Saturday, August 16

NASA x Google: Developing an Autonomous Medical Assistant

Keeping crew health becomes more difficult as human spaceflight missions get longer and travel further from Earth. Presently, astronauts on the International Space Station depend on direct contact with Houston without an AI medical assistant, ongoing medical supplies deliveries, and the choice to return home quickly after a six-month term. But this scenario could change shortly as NASA, working with commercial partners like Elon Musk’s SpaceX, gets ready for longer flights intended to send people to Mars and the Moon.

This approaching reality is motivating NASA to gradually improve on-orbit medical care to be more independent from Earth. An AI medical assistant under development with Google is among the first investigations along this line. Designed to help astronauts diagnose and treat medical symptoms in cases where a doctor is absent or communication with Earth is cut off, this revolutionary tool is known as the Crew Medical Officer Digital Assistant (CMO-DA).

Google-NASA developing AI medical assistance

This AI medical assistant is working under the framework of Google Cloud’s Vertex AI, the CMO-DA is a multimodal tool that combines speech, text, and images. Under a fixed-price subscription with Google Public Sector, which covers expenses for cloud services, infrastructure for application development, and model training, the project is being carried out, according to David Cruley, a customer engineer in Google’s Public Sector division. 

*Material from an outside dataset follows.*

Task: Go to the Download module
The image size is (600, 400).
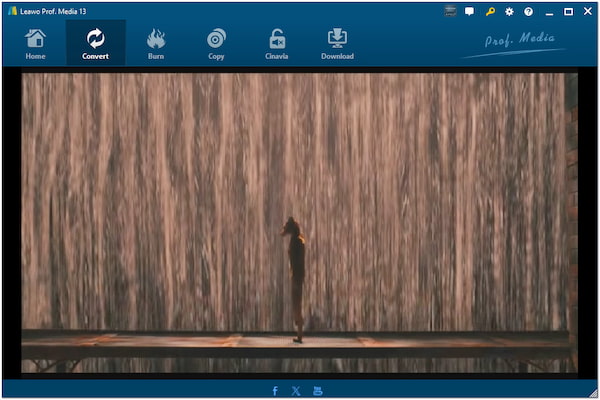Action: click(337, 44)
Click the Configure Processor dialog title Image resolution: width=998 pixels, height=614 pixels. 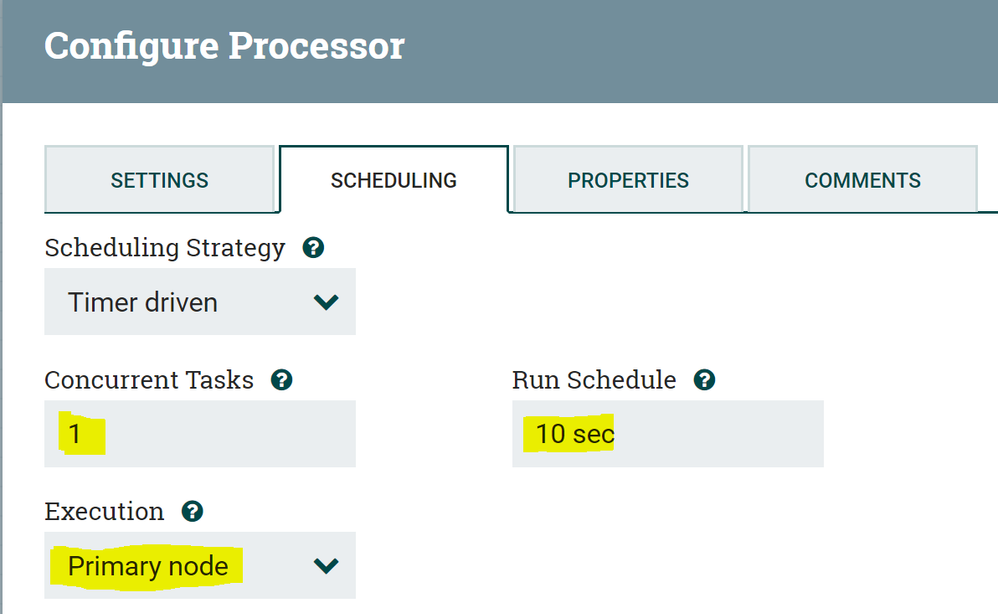pos(224,46)
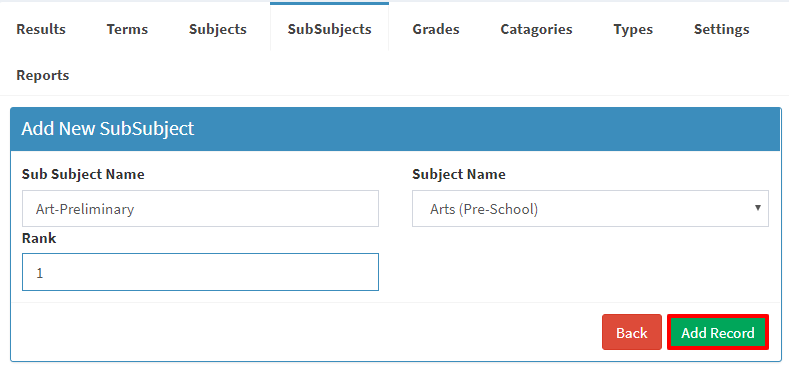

NASA owns the app’s source code and has helped to improve the AI medical assistant models. Models created by Google and other outside sources are available via the Google Vertex AI platform. CMO-DA has faced three different scenarios from the partnership: ear pain, flank pain, and an ankle injury. Based on the first assessment, history-taking, clinical judgement, and treatment recommendations, a group of three doctors, one of them an astronaut, assessed the performance of the assistant. 

The evaluation showed a high level of diagnostic accuracy; the treatment strategy for flank discomfort was considered 74% likely to be correct; ear pain, 80%; and ankle damage, 88%. So, the $29 Billion Stock Award given by the Tesla Board is still in Elon Musk’s favor.